(What needs to be done): Print the records below, reproducing every line unchanged and in the same order.

(Records supplied):
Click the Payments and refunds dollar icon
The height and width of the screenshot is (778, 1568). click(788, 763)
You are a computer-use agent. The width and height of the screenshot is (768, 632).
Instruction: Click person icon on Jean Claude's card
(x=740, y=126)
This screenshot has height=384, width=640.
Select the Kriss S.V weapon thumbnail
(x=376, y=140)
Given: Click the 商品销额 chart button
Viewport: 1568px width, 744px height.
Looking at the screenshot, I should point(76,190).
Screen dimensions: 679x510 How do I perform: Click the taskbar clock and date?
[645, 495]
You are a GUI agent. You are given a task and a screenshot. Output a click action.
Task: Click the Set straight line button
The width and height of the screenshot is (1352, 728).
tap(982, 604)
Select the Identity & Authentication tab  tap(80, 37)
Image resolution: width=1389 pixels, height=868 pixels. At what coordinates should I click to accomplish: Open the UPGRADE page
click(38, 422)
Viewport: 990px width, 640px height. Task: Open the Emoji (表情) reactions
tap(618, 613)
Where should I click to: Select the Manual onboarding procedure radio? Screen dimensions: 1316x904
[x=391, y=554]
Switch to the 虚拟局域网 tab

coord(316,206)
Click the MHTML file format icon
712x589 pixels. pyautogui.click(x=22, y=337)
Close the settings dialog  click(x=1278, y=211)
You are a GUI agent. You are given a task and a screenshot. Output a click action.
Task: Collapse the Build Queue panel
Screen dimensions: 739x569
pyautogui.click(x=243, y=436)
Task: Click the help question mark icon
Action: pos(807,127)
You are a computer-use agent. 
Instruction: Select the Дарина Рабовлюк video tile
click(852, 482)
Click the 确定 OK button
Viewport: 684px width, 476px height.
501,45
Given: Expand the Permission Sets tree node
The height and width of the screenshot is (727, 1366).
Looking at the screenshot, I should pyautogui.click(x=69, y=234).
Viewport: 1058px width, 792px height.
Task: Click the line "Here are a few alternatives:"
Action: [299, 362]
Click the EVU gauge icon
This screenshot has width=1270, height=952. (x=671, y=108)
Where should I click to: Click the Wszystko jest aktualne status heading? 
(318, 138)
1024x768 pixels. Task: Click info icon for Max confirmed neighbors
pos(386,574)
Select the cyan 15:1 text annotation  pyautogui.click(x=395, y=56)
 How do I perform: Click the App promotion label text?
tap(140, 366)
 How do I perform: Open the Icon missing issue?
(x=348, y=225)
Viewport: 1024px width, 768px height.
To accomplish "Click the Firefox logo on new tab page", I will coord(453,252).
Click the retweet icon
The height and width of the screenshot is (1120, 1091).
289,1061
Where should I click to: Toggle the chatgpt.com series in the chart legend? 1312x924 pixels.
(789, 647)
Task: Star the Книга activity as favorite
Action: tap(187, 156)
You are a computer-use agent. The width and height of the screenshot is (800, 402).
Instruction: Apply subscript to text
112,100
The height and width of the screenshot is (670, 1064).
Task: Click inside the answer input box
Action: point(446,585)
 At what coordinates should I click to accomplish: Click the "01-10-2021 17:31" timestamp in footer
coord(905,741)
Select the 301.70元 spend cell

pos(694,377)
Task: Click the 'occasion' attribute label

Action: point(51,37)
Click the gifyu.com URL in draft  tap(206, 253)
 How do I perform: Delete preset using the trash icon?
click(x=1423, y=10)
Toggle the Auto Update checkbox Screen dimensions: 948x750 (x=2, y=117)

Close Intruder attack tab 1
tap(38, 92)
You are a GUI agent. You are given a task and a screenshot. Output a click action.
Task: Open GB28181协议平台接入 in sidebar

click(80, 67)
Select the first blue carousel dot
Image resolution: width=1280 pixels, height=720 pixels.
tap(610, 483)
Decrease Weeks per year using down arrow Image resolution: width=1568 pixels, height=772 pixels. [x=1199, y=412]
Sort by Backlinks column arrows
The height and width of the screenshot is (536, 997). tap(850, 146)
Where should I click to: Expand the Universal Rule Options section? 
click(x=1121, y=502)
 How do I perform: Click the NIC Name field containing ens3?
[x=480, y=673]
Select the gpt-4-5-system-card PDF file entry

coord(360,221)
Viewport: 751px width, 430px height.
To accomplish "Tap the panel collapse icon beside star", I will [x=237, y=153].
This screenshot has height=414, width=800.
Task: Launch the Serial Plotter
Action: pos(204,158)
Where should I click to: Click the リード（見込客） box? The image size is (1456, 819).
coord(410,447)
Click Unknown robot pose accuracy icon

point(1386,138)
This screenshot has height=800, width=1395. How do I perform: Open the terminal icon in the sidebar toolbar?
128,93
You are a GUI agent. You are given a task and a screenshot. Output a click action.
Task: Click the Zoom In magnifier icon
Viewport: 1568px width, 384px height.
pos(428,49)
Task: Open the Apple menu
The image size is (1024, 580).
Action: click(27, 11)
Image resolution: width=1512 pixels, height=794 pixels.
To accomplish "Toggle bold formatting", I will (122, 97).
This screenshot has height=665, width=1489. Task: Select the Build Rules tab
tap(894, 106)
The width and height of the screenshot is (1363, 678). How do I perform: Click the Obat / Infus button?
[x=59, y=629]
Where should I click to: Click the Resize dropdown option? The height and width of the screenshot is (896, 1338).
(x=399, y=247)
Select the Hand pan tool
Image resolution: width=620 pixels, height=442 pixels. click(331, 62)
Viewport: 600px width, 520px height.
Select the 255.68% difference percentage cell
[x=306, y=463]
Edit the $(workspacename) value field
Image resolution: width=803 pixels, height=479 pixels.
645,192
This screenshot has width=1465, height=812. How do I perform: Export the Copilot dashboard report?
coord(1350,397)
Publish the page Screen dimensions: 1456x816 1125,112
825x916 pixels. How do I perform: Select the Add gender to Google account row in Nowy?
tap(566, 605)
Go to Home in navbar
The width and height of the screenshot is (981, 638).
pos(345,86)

(Correct output):
Click the Payments and refunds dollar icon
The height and width of the screenshot is (778, 1568). click(788, 763)
You are a computer-use agent. The width and height of the screenshot is (768, 632).
Instruction: Click person icon on Jean Claude's card
(x=740, y=126)
This screenshot has height=384, width=640.
Select the Kriss S.V weapon thumbnail
(x=376, y=140)
Given: Click the 商品销额 chart button
Viewport: 1568px width, 744px height.
Looking at the screenshot, I should point(76,190).
Screen dimensions: 679x510 How do I perform: Click the taskbar clock and date?
[645, 495]
You are a GUI agent. You are given a task and a screenshot. Output a click action.
Task: Click the Set straight line button
The width and height of the screenshot is (1352, 728).
tap(982, 604)
Select the Identity & Authentication tab  tap(80, 37)
Image resolution: width=1389 pixels, height=868 pixels. At what coordinates should I click to accomplish: Open the UPGRADE page
click(38, 422)
Viewport: 990px width, 640px height. Task: Open the Emoji (表情) reactions
tap(618, 613)
Where should I click to: Select the Manual onboarding procedure radio? Screen dimensions: 1316x904
[x=391, y=554]
Switch to the 虚拟局域网 tab

coord(316,206)
Click the MHTML file format icon
712x589 pixels. pyautogui.click(x=22, y=337)
Close the settings dialog  click(x=1278, y=211)
You are a GUI agent. You are given a task and a screenshot. Output a click action.
Task: Collapse the Build Queue panel
Screen dimensions: 739x569
pyautogui.click(x=243, y=436)
Task: Click the help question mark icon
Action: pos(807,127)
You are a computer-use agent. 
Instruction: Select the Дарина Рабовлюк video tile
click(852, 482)
Click the 确定 OK button
Viewport: 684px width, 476px height.
501,45
Given: Expand the Permission Sets tree node
The height and width of the screenshot is (727, 1366).
Looking at the screenshot, I should pyautogui.click(x=69, y=234).
Viewport: 1058px width, 792px height.
Task: Click the line "Here are a few alternatives:"
Action: [299, 362]
Click the EVU gauge icon
This screenshot has width=1270, height=952. (x=671, y=108)
Where should I click to: Click the Wszystko jest aktualne status heading? 
(318, 138)
1024x768 pixels. Task: Click info icon for Max confirmed neighbors
pos(386,574)
Select the cyan 15:1 text annotation  pyautogui.click(x=395, y=56)
 How do I perform: Click the App promotion label text?
tap(140, 366)
 How do I perform: Open the Icon missing issue?
(x=348, y=225)
Viewport: 1024px width, 768px height.
To accomplish "Click the Firefox logo on new tab page", I will coord(453,252).
Click the retweet icon
The height and width of the screenshot is (1120, 1091).
289,1061
Where should I click to: Toggle the chatgpt.com series in the chart legend? 1312x924 pixels.
(789, 647)
Task: Star the Книга activity as favorite
Action: tap(187, 156)
You are a computer-use agent. The width and height of the screenshot is (800, 402).
Instruction: Apply subscript to text
112,100
The height and width of the screenshot is (670, 1064).
Task: Click inside the answer input box
Action: point(446,585)
 At what coordinates should I click to accomplish: Click the "01-10-2021 17:31" timestamp in footer
coord(905,741)
Select the 301.70元 spend cell

pos(694,377)
Task: Click the 'occasion' attribute label

Action: point(51,37)
Click the gifyu.com URL in draft  tap(206, 253)
 How do I perform: Delete preset using the trash icon?
click(x=1423, y=10)
Toggle the Auto Update checkbox Screen dimensions: 948x750 (x=2, y=117)

Close Intruder attack tab 1
tap(38, 92)
You are a GUI agent. You are given a task and a screenshot. Output a click action.
Task: Open GB28181协议平台接入 in sidebar

click(80, 67)
Select the first blue carousel dot
Image resolution: width=1280 pixels, height=720 pixels.
tap(610, 483)
Decrease Weeks per year using down arrow Image resolution: width=1568 pixels, height=772 pixels. [x=1199, y=412]
Sort by Backlinks column arrows
The height and width of the screenshot is (536, 997). tap(850, 146)
Where should I click to: Expand the Universal Rule Options section? 
click(x=1121, y=502)
 How do I perform: Click the NIC Name field containing ens3?
[x=480, y=673]
Select the gpt-4-5-system-card PDF file entry

coord(360,221)
Viewport: 751px width, 430px height.
To accomplish "Tap the panel collapse icon beside star", I will [x=237, y=153].
This screenshot has height=414, width=800.
Task: Launch the Serial Plotter
Action: pos(204,158)
Where should I click to: Click the リード（見込客） box? The image size is (1456, 819).
coord(410,447)
Click Unknown robot pose accuracy icon

point(1386,138)
This screenshot has height=800, width=1395. How do I perform: Open the terminal icon in the sidebar toolbar?
128,93
You are a GUI agent. You are given a task and a screenshot. Output a click action.
Task: Click the Zoom In magnifier icon
Viewport: 1568px width, 384px height.
pos(428,49)
Task: Open the Apple menu
The image size is (1024, 580).
Action: click(27, 11)
Image resolution: width=1512 pixels, height=794 pixels.
To accomplish "Toggle bold formatting", I will (122, 97).
This screenshot has height=665, width=1489. Task: Select the Build Rules tab
tap(894, 106)
The width and height of the screenshot is (1363, 678). How do I perform: Click the Obat / Infus button?
[x=59, y=629]
Where should I click to: Click the Resize dropdown option? The height and width of the screenshot is (896, 1338).
(x=399, y=247)
Select the Hand pan tool
Image resolution: width=620 pixels, height=442 pixels. click(331, 62)
Viewport: 600px width, 520px height.
Select the 255.68% difference percentage cell
[x=306, y=463]
Edit the $(workspacename) value field
Image resolution: width=803 pixels, height=479 pixels.
645,192
This screenshot has width=1465, height=812. How do I perform: Export the Copilot dashboard report?
coord(1350,397)
Publish the page Screen dimensions: 1456x816 1125,112
825x916 pixels. How do I perform: Select the Add gender to Google account row in Nowy?
tap(566, 605)
Go to Home in navbar
The width and height of the screenshot is (981, 638).
pos(345,86)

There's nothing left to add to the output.